After the rain last week, we were pretty well stressed out. With all the cleaning etc and the inescapable fact that I was going to have to paint the roof terrace walls, I wasn't the happiest of Bunnies, I can tell you! Then, to top it off, right in the middle of all this trauma, we received a panicked telephone call from a lady with a Geordie accent! It was the famous (or should that read 'infamous'?) lady from the Trip Advisor Luxor forum: newcastlemiss003. This was Tuesday, and about 5:30pm; she only wanted to come and stay with us the following day!

What could we do, when a fellow mangler of the 'Queen's English' was found to be in need? In for a penny; in for a pound, "Of course you can, and welcome!" Mind you, just then, we had no idea of what we were letting ourselves in for!!!!

Freda and I set to, and whizzed through the guest apartment like a proverbial 'dose of salts'. (That's a bit of a colloquialism, meaning very quickly, and originating from the expected speed of the consequences of taking a 'dose' of Epsom Salts, an erstwhile popular remedy for the constipation!) The apartment was soon habitable.
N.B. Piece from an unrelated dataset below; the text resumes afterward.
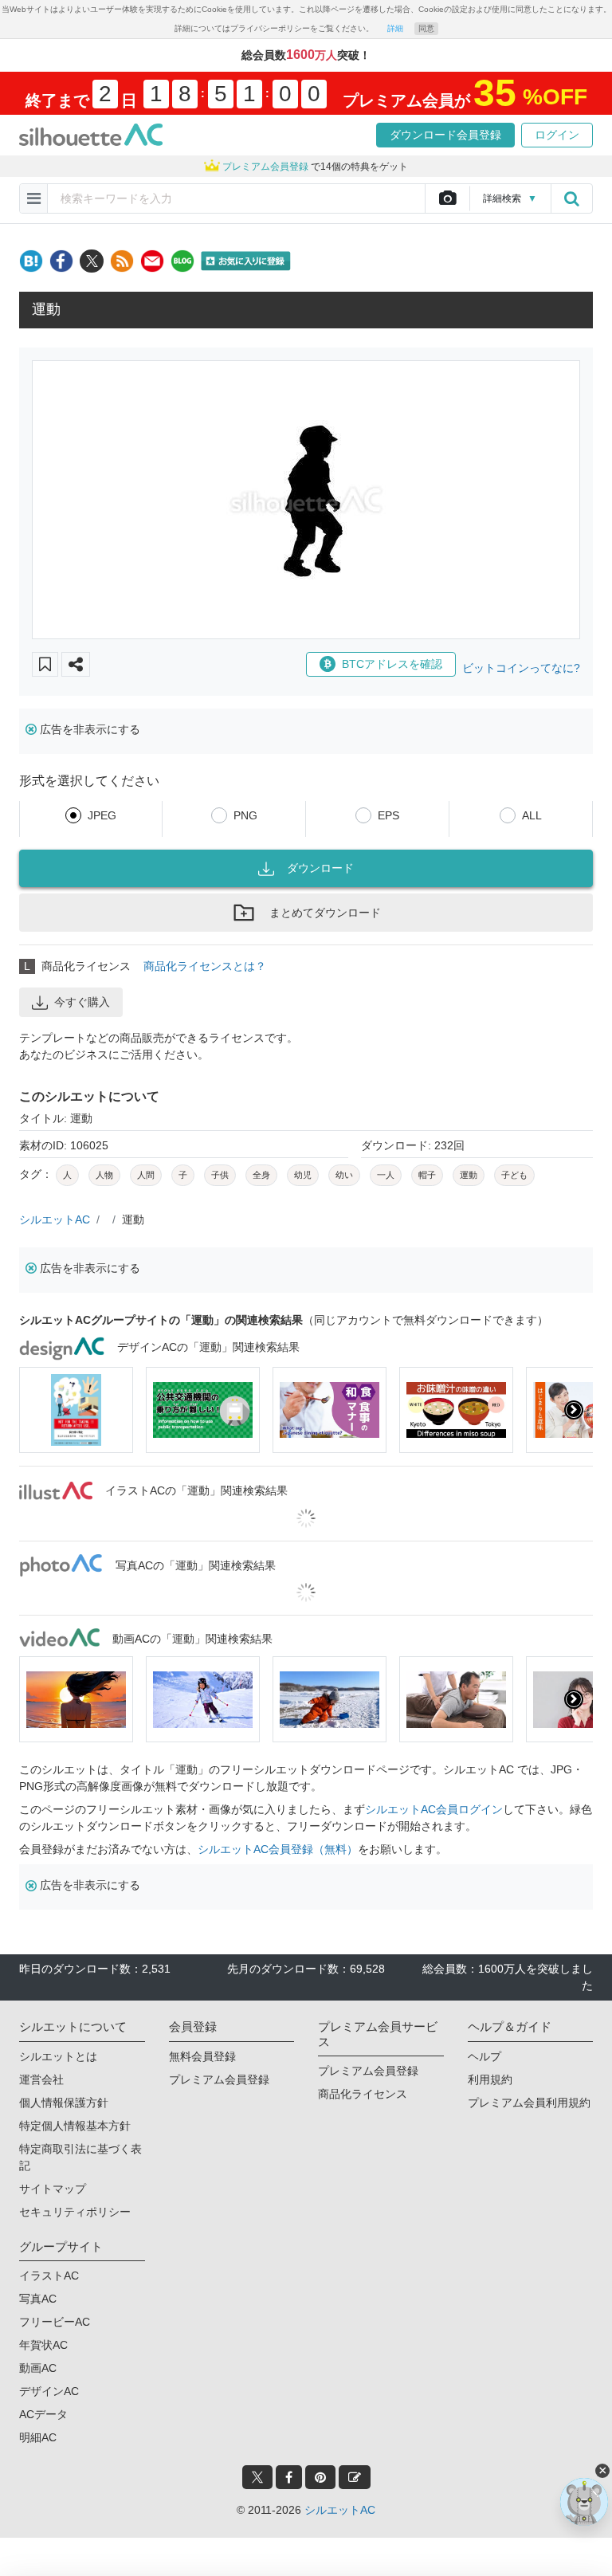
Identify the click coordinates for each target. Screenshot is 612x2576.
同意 (426, 28)
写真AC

newcastlemiss003 is a regular visitor to our strange adopted hometown, she's obviously as daft as we are! Being of a generous nature, and as soft as claggy toffee, she brings oodles of gifts for the Sunshine Children's Home in Luxor, as well as stuff for some of her Egyptian friends. This largesse comes with its own setbacks, however; she either doesn't bring all the stuff she needs for herself, or she'd have to pay the dreaded 'excess baggage' charges! Not anymore, Matey!

The addition to her wardrobe of the (admittedly not very stylish) Rufus Roo BIG POCKET Travel Jacket, has solved that particular problem. Here's a shot of the children's clothes she managed to fit into the pockets of her Rufus Roo:

Rather impressive, I'm sure you'll agree. As for me, I'll have to make do with my trusty Barbour, although I'm not sure that I could really wear it to come here during the summer months, lol.

Here's another picture, this time showing the actual jacket being modelled by newcastlemiss003 herself:

It's amazing just how small it rolls up to, it would easily fit into a trouser pocket. Although I'd hate to be without my excellent Barbour in the depths of the Windy Nook winters, I've got to admit that for summer jaunts to warmer climes, the Rufus Roo (at 30 odd quid) beats the £200 Barbour as a wearable suitcase!!!!

Little newcastlemiss003 has certainly opened my eyes to its possibilities, as it really did live up to the slogan of "Rufus Roo Beats The Baggage Charge" for her.